The Syrians, meanwhile, did their part too. They arrested Nassar in late September 1994 under an Interpol warrant circulated by the U.S. They held him in jail until he made bail two months later. Once released, he stayed in Damascus -- the local police had impounded his passport -- and nothing further happened. The Americans couldn't extradite him, the Syrians wouldn't keep him locked up, and everyone assumed the case was stuck. But they were wrong.

In January 1995, Lockheed pleaded guilty to violating the Foreign Corrupt Practices Act. That generated global headlines, leading the Syrian government to take a new interest in their now-notorious FCPA fugitive. In March 1995, DOJ prosecutors were meeting with the Syrian justice minister. He chose that moment to deliver some dramatic news: Nassar had just been arrested "on charges of violating the Foreign Corrupt Practices Act, and that under the doctrine of extraterritoriality, the Syrian Government intended to try him in Damascus." As U.S. prosecutors said later, it wasn't exactly the trial they had in mind.

But by then Nassar was exhausted and scared. The global freeze on his family's assets, two arrests, a looming Syrian criminal trial, the prospect of years in a local prison -- he'd had enough. According to the DOJ's account, in July 1995 their man was "released from Adra Prison in Syria and escorted to the Damascus Airport where he boarded a plane for Frankfurt, Germany. There he was met by Special Agent Chris Amato of the Defense Criminal Investigation Service, taken to Atlanta, and placed under arrest."

Nassar agreed to plead guilty to violating the FCPA. By prior arrangement, he was sentenced to 18 months in prison and fined $125,000, to be paid from his frozen funds before they were released. His co-worker Allen Love pleaded guilty to lying to investigators and was fined $20,000. Lockheed's guilty plea to conspiracy to violate the FCPA's antibribery provisions resulted in penalties of $24.8 million.

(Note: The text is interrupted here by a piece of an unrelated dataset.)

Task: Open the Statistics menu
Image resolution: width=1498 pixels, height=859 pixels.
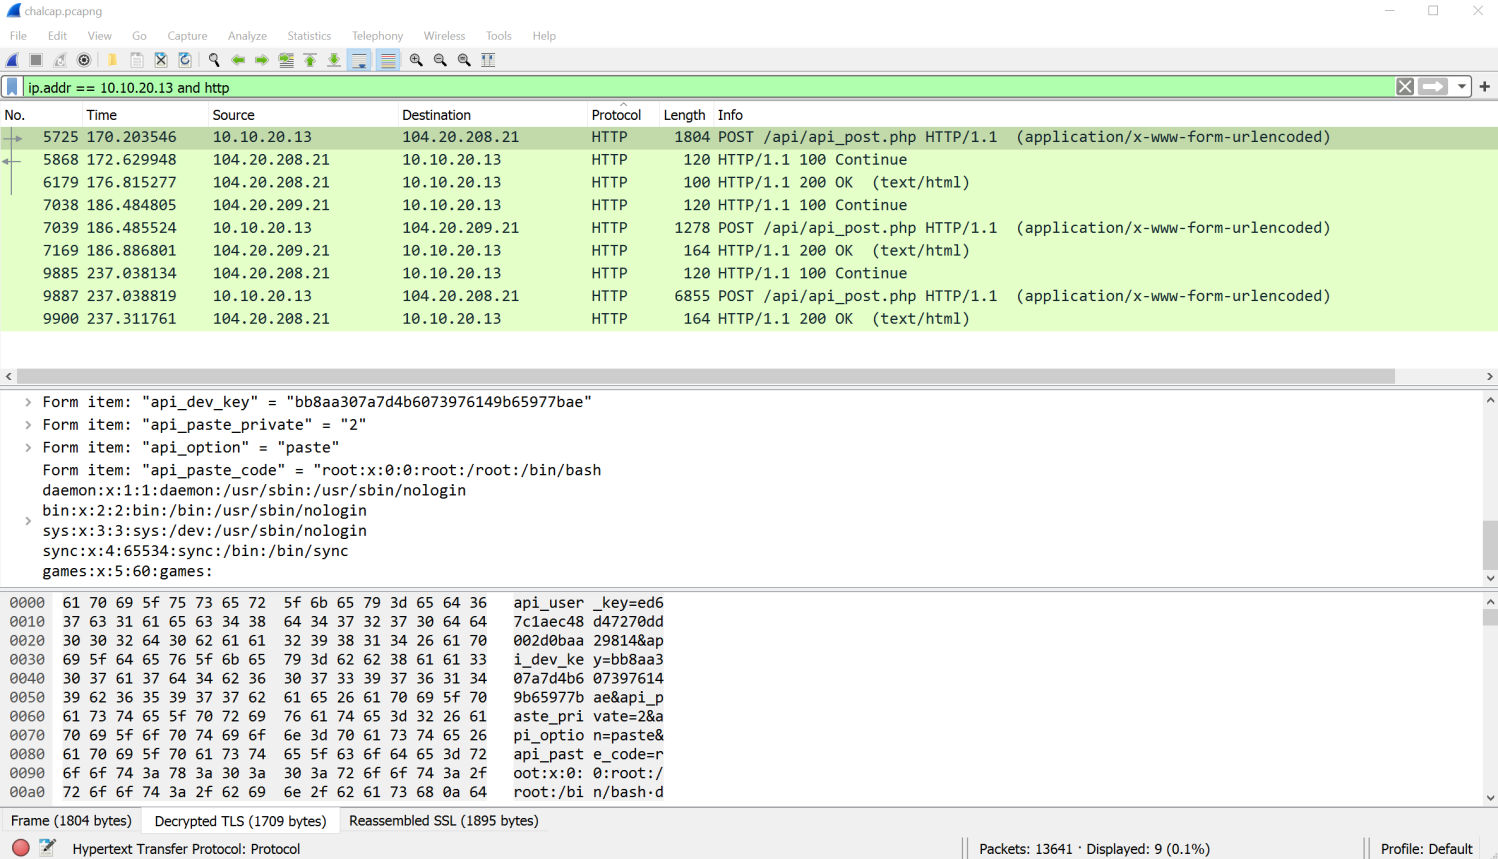Action: click(309, 36)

A final note: Suleiman A. Nassar -- who almost became the first person to be tried outside the United States for violating the Foreign Corrupt Practices Act -- was the first person ever imprisoned in the U.S. for an FCPA offense.

* * *
This post is adapted in part from an article called "The International Fugitive," by Martin J. Weinstein and Daniel A. Caldwell of the U.S. Attorneys' Office for the Northern District of Georgia. The article appeared in the USA Bulletin for December 1996, Volume 44, Number 6, which can be downloaded here.

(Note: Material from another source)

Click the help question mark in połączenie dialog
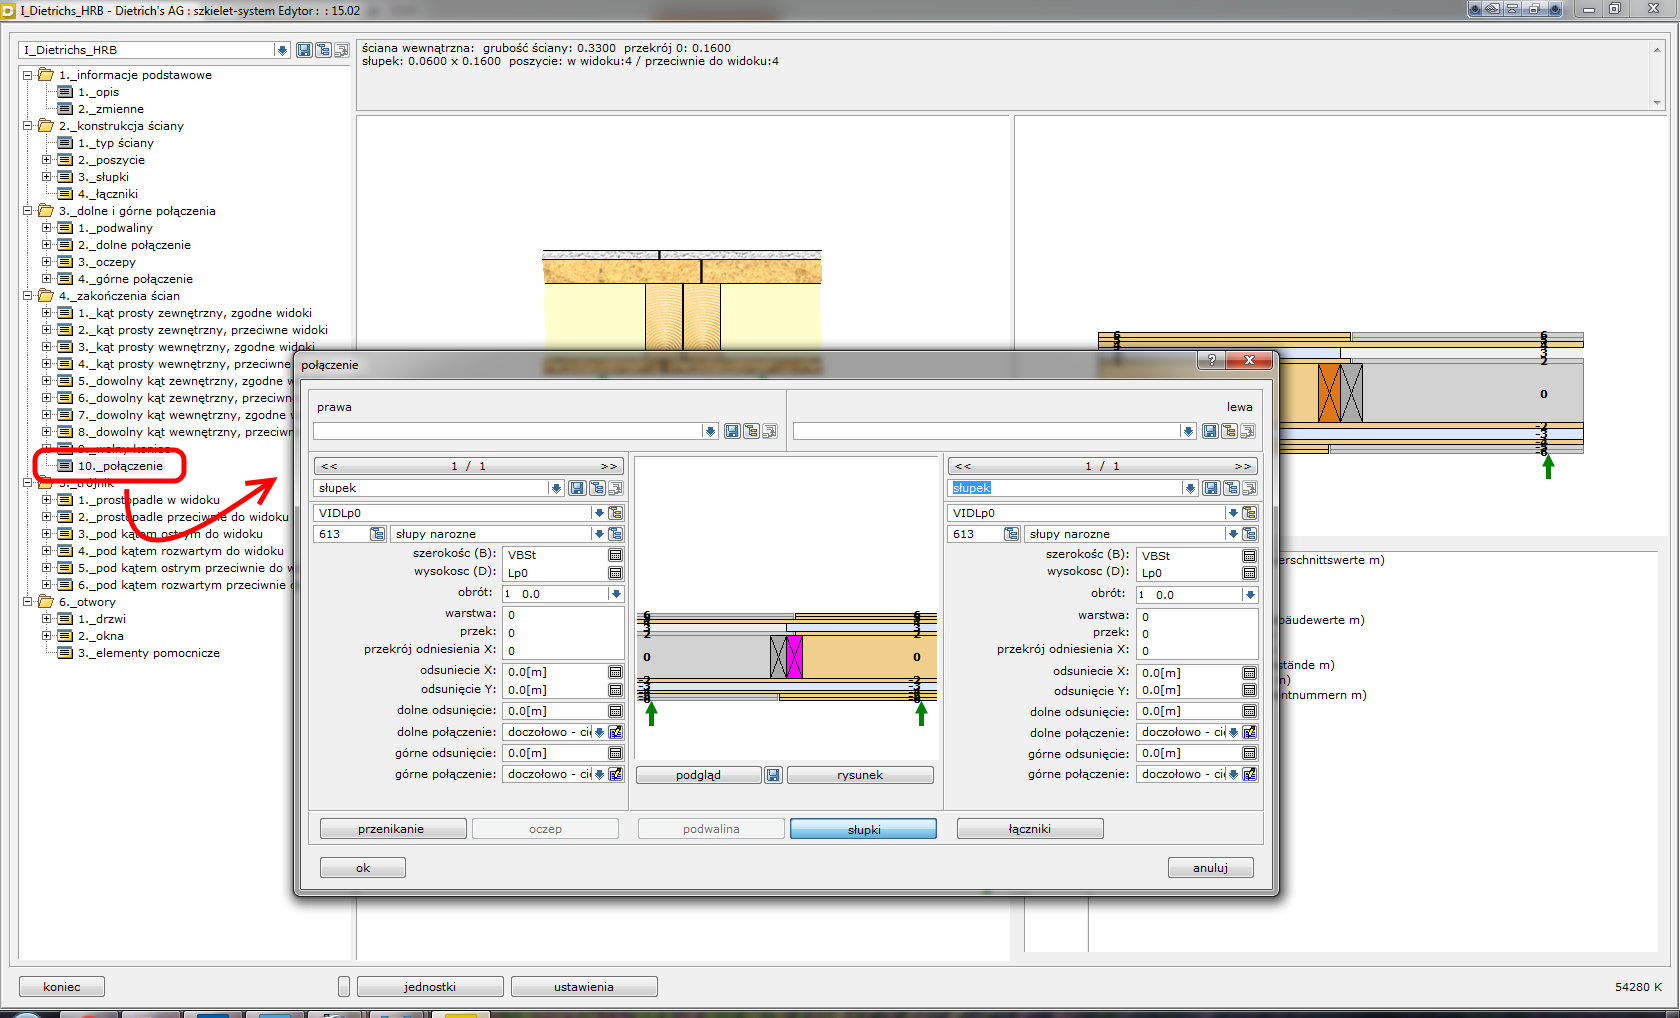The image size is (1680, 1018). [1211, 360]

Parts I and II of the Fugitive Files can be found here and here.

We're grateful to Cody Worthington, whose outstanding research was the basis for our series on FCPA fugitives.
___________

*The All Writs Act (28 U.S.C. § 1651) provides: (a) The Supreme Court and all courts established by Act of Congress may issue all writs necessary or appropriate in aid of their respective jurisdictions and agreeable to the usages and principles of law. (b) An alternative writ or rule nisi may be issued by a justice or judge of a court which has jurisdiction.